Such has been Rory Beggan’s total focus on Sunday’s Ulster club final, his club manager wasn’t even aware he was missing the All-Stars trip to Philadelphia this weekend.
The Scotstown goalkeeper earned a first All-Star in 2018, pipping Dublin’s All-Ireland-winning captain Stephen Cluxton to the award, after leading Monaghan to a first All-Ireland semi-final appearance in 30 years.
Club commitments meant he wasn’t on board the plane to Philadelphia yesterday for the six-day All-Stars football tour, and will instead be in Omagh on Sunday trying to steer Scotstown to a first Ulster club title since 1989.
“You know something, he hasn’t even mentioned it,” said Scotstown manager Kieran Donnelly.
“It came up in conversation three or four weeks ago but that’s the last I heard about it.
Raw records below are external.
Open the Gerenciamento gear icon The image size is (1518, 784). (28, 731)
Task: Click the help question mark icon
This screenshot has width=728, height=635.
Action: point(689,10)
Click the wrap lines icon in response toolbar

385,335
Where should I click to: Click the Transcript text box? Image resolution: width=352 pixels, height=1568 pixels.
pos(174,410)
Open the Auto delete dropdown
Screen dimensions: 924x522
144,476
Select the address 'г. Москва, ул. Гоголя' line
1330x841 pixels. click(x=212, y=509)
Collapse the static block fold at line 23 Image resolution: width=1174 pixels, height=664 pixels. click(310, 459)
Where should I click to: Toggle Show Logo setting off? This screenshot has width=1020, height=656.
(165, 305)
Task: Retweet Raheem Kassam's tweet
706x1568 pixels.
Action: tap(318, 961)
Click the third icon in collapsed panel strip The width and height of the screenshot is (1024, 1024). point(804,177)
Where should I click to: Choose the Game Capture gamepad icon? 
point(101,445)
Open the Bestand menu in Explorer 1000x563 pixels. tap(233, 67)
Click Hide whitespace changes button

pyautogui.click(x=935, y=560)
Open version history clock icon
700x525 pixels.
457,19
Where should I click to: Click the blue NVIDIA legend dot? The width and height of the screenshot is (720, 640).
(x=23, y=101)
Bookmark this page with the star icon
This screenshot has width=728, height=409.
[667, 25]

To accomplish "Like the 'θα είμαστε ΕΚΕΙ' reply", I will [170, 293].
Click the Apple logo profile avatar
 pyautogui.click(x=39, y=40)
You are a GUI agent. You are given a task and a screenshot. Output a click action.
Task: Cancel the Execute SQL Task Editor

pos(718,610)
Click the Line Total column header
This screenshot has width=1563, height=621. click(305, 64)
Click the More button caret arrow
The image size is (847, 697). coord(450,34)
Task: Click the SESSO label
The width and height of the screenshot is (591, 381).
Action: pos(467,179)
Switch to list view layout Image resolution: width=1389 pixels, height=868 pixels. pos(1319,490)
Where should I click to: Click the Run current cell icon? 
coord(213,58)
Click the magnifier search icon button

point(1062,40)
I wasn’t sure when it was happening.
“He’s having an incredible year and deserves all the plaudits he’s got and thoroughly deserved the All-Star, and I suppose the fact it hasn’t even been talked about is a reflection of how committed he is, how focused he is.
“Being the club man that he is, I know there is nowhere Rory would rather be on Sunday than playing in an Ulster club final.”
However, Donnelly, the former Fermanagh half-forward, wonders whether the unfortunate clash could have been avoided.
There are two senior club games left in 2018, Sunday’s Ulster decider between Scotstown and Donegal champions Gweedore, and the Leinster club SFC final between Dublin kingpins Kilmacud Crokes and Mullinalaghta (Longford).
Kilmacud’s Paul Mannion is in the same boat at Beggan having won an All-Star this year.
“It’s slightly unfair, the timing of it,” said Donnelly.
“Mid-December looks like a more natural break when the club finals are over.
It’s disappointing given the season he’s had that Rory is missing out on an experience like that — hopefully the GAA will reimburse him in some way.
Four-time Ulster winners Scotstown, who last reached the provincial final in 2015, are taking on a Gweedore side playing in a first ever final.
They are enjoying the journey with no pressure on their shoulders, which makes them dangerous opponents in Healy Park for the more experienced four-in-a-row Monaghan champions.
Of some concern for Donnelly must be that against both Burren and Coleraine, Scotstown have not converted their superiority onto the scoreboard. They’ve been wasteful, but there’s no sense of concern.
“I do feel we’ve been playing a lot of good football and not been finishing but we do have a lot of forwards that I have a lot of faith in,” added Donnelly, who was assistant manager when Peter Canavan was in charge of Fermanagh in 2012 and 2013.
Skipper Darren Hughes was critical of his own display against Coleraine and said the county men will need to do more in the final but Donnelly insisted: “Their work-rate never diminishes and their attitude is top-class.
“Our five county men are team players and they have stepped up in big games in the past, against Ballybay in the county final in particular.
“We got to see all of Gweedore’s semi-final against Crossmaglen and it was a massive performance from them.
“They’ve had success at underage level, they play with pace at the transition phase and they are a potent force, so we’re well aware of their threats.”